First, ERA5 data on its original lat-lon grid is segmented into patches. Each patch covers a regular spatial extent of 672 km × 672 km. We calculate the necessary ERA5 lat-lon coordinates to maintain these patches with the required spatial extent by using the Haversine formula. To simplify the process, the latitude center coordinate of each patch is used to determine the longitudinal extent. Resulting spatial distortions in the longitude directions can be neglected due to the small patch sizes. In comparison to the evaluation and training datasets, where ERA5 is regridded onto a regular kilometer grid using the radar observation projection or UTM projection, this is a more efficient method for global high-resolution mapping. The patches are designed to overlap, such that the target prediction domain of 336 km × 336 km overlaps by approximately 10% in both latitude and longitude directions.

The generated patches are then interpolated onto a regular grid with dimensions of 672 km × 672 km using nearest neighbor interpolation.
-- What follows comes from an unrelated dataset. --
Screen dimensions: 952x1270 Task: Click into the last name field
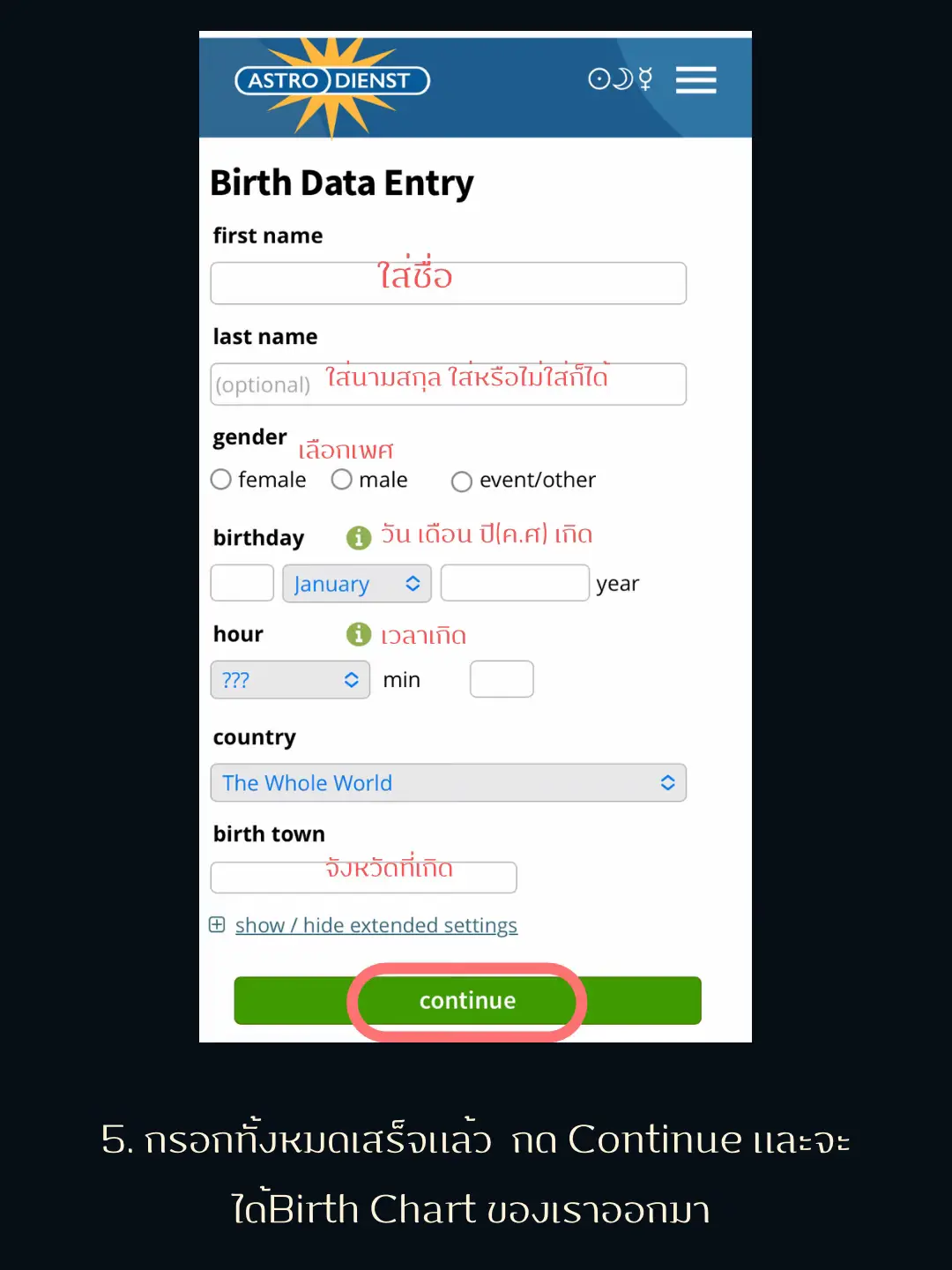pos(448,385)
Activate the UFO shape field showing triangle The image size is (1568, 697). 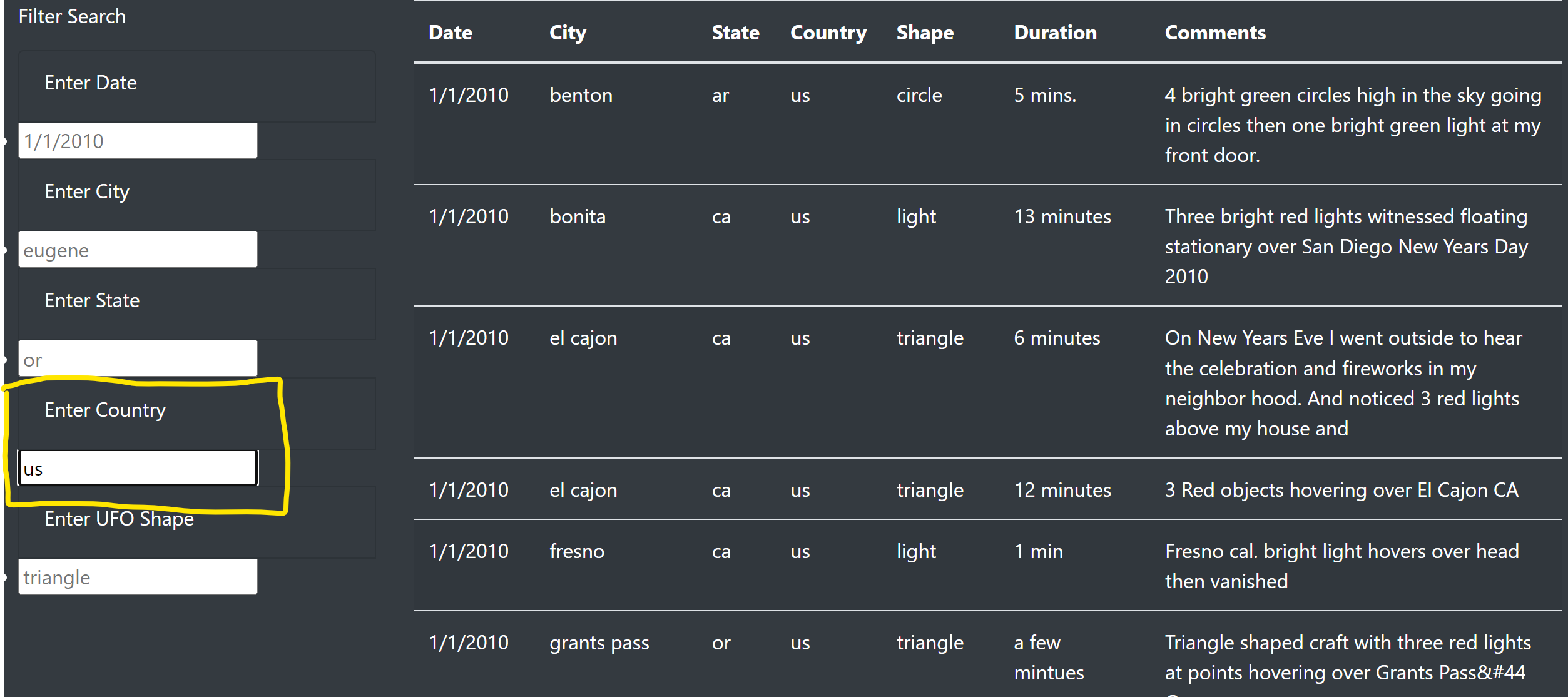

This data has an approximate resolution of 24 km and enters the spateGAN-ERA5 model as input data. Downscaling of patches on a km-grid ensures that the model receives data that does not exhibit any latitude-dependent spatial distortion of physical properties. After downscaling, spateGAN-ERA5 applies a mean field bias adjustment. Due to extensive areas of uncertain, low-intensity rainfall in the ERA5 dataset - particularly over ocean regions - all ERA5 rain rates below 0.1 mm/h are set to zero for this adjustment. The resulting downscaled high-resolution patches are seamlessly interpolated onto a global latitude-longitude grid with a resolution of 0.018°, which corresponds to approximately 2 km at the equator.

To combine the individual overlapping patches, a linear weighting (decaying from 1 to 0 while approaching the border of the patch) is applied in the overlapping regions. This blending process ensures smoother transitions between patches, aiming for continuous large-scale rainfall field circulation (see Supplementary Fig. 13).

Reference methods

RainFARM is a statistical downscaling approach implemented in the PySTEPS package62. It produces small-scale variability by a stochastic process that estimates and extends the spectral slope from each coarse input patch with an estimated scaling factor while preserving key statistical properties. Most importantly, rainFARM produces an isotropic spatial distribution and preserves the rainfall amount when aggregated to the initial resolution.

RainFARM, therefore, serves as a suitable baseline method. Similar to our deep learning approach, it does not rely on additional input data such as atmospheric variables or orography. It was specifically developed for meteorological-scale downscaling, has been successfully applied in various downscaling studies across different contexts33,37,80 and allows for the generation of multiple ensemble members.

In our study, we apply spatial downscaling of ERA5 total precipitation using the advanced spectral rainFARM algorithm44, followed by temporal interpolation. The probabilistic downscaling is conducted using a different fixed random seed for the stochastic component of the method.

For this particular problem, the performance was better than applying the combined spatio-temporal downscaling operation described in ref. 43. Downscaling and aggregating the individual ERA5 variables, convective and large-scale precipitation separately, lead to negligible differences. Unlike spateGAN-ERA5, rainFARM downscales patches of the whole ERA5 input domain of 672 km × 672 km and 16 h, and is afterward cropped to match the domain of the radar observations from the evaluation datasets.

Trilinear interpolation of ERA5 total precipitation, in both space dimensions and the time dimension, serves as a simple baseline where the ERA5 rainfall information can be compared to the high-resolution radar observation without an artificial generation of small-scale features. We interpolate the projected ERA5 data on the coarse km grid described in the “Data preparation” section.